第一次是在4月6日左右,汇报大概用了半个小时。曹灵江记得,听完汇报后陈鸣明说,这个案情还是挺简单的。接着,陈鸣明问,庭上哪些环节由他回答。最后定下来,陈鸣明负责宣读答辩状和做最后陈述。

解读:“当前我国”民告官“案件存在立案难、审理难、执行难的”三难“问题。”中国行政法学研究会副会长、人民大学法学院教授杨建顺认为,这与行政机关和法院存在利益勾连不无关系。

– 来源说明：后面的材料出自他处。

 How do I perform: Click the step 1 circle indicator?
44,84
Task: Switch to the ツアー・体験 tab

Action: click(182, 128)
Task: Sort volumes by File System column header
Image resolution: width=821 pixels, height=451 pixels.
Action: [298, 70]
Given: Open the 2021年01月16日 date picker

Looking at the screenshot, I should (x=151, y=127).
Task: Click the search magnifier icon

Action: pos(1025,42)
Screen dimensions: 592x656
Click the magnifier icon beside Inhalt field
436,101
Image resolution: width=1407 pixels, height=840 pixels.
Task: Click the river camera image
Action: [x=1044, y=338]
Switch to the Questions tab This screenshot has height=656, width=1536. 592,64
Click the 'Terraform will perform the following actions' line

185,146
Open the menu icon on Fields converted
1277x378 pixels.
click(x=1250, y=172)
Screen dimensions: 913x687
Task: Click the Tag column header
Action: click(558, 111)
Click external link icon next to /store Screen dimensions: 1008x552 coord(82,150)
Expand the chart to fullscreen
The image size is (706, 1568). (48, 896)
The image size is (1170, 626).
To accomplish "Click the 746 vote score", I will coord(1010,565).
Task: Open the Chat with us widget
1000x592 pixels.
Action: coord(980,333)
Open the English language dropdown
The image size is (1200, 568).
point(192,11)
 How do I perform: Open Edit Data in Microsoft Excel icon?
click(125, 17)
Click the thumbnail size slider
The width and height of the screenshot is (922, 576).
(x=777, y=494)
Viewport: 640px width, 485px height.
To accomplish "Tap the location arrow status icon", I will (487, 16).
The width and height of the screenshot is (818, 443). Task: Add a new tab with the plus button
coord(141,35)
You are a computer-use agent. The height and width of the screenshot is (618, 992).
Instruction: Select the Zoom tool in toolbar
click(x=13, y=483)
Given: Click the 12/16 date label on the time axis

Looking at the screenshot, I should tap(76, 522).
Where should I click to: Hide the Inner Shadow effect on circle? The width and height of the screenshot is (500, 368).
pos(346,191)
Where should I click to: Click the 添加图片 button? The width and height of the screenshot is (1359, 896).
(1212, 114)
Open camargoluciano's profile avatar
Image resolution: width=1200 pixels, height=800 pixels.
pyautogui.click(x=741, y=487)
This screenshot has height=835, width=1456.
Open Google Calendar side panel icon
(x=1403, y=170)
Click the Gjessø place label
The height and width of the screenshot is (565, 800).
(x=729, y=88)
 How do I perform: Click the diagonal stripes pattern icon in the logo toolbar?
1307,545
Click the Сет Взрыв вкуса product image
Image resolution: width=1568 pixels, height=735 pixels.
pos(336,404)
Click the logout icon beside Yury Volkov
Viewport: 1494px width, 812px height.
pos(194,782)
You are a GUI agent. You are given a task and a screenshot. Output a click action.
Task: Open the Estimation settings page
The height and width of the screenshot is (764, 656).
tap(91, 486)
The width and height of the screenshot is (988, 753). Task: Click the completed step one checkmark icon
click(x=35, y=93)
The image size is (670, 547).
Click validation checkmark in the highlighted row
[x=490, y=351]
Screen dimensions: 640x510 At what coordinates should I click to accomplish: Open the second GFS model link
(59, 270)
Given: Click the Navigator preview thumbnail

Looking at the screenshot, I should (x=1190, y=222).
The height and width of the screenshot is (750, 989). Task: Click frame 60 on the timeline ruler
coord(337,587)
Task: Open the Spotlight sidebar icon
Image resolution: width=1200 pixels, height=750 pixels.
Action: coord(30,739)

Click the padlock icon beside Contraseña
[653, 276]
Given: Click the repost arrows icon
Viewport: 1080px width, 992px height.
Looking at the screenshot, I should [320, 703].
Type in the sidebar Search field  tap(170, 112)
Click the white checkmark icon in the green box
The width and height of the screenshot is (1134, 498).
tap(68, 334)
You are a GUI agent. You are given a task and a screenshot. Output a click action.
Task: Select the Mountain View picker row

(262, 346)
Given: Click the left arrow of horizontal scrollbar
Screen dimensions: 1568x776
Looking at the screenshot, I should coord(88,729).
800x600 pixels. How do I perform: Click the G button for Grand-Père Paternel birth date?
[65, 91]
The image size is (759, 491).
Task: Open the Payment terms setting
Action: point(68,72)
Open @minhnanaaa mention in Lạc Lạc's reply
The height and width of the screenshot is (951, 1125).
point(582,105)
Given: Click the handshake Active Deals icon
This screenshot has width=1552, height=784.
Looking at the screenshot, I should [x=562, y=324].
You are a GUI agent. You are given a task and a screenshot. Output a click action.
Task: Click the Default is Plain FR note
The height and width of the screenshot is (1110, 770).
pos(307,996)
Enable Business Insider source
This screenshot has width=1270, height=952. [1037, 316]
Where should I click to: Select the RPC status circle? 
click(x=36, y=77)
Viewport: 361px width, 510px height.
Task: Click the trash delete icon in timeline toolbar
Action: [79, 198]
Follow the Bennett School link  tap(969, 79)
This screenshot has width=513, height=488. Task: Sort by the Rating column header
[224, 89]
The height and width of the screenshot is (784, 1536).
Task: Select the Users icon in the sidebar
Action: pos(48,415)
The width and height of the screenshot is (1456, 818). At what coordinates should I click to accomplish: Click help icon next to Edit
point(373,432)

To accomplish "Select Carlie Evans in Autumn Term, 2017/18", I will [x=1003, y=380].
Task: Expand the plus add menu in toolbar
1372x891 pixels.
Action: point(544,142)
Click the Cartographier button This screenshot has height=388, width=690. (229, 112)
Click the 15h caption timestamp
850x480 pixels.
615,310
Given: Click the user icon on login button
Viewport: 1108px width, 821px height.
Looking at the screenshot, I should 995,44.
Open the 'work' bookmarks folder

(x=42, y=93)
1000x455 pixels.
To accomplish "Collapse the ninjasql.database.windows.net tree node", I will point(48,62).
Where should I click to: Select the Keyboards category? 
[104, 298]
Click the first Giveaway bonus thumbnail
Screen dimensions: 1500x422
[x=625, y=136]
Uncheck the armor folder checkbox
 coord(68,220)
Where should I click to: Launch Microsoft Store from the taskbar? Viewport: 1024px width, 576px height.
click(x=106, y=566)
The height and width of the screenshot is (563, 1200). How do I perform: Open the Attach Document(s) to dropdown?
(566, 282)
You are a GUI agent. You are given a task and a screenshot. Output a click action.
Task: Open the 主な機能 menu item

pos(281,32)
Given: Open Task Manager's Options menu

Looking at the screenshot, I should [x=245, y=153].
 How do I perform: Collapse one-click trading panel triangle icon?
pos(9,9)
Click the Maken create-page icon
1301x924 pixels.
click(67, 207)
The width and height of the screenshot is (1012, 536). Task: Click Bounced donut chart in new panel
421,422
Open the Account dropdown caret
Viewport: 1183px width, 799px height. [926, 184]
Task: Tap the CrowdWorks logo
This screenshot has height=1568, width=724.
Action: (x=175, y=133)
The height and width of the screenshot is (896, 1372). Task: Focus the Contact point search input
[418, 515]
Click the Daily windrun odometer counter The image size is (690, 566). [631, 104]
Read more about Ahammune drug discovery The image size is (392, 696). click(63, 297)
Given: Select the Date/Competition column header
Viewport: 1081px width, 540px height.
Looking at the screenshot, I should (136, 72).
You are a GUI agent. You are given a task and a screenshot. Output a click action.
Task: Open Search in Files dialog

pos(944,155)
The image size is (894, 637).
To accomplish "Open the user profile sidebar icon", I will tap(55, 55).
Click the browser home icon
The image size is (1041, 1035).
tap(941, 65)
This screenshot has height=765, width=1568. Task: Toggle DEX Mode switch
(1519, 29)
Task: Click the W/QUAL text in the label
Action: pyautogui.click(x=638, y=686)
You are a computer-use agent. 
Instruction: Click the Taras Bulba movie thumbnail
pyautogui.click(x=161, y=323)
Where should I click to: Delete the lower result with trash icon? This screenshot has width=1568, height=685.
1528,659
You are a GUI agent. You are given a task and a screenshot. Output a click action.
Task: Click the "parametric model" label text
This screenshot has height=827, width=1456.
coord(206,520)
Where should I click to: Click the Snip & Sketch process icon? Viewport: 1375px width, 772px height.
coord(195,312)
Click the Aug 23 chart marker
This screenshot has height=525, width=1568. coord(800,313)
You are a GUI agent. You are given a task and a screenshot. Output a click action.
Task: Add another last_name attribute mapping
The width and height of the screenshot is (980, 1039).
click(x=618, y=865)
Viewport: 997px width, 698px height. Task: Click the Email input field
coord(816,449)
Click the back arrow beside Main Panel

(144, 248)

由于利益上的原因,民告官案件,行政机关打个招呼就可以不予立案,造成行政诉讼案件立案难的尴尬。

武汉市政府法制办一名工作人员告诉新京报记者,政府法制机构负责定期对区域内行政机关负责人出庭应诉情况进行汇总,并报同级政府进行通报。

4月11日,贵阳市中院,贵州省副省长陈鸣明在法庭上回答原告及法官提问。图/CFP

领到败诉判决后,平谷区区长张吉福认为,此次区政府败诉并不是给政府抹黑,政府也应有平等的心态,也希望能引导更多的群众通过诉讼维护自己的合法权益,这也是建立法治政府的必经之路,以此让行政领导甚至公务员,在做出一个决定时,一定要依法、依照程序来办理,否则就是要面临被起诉。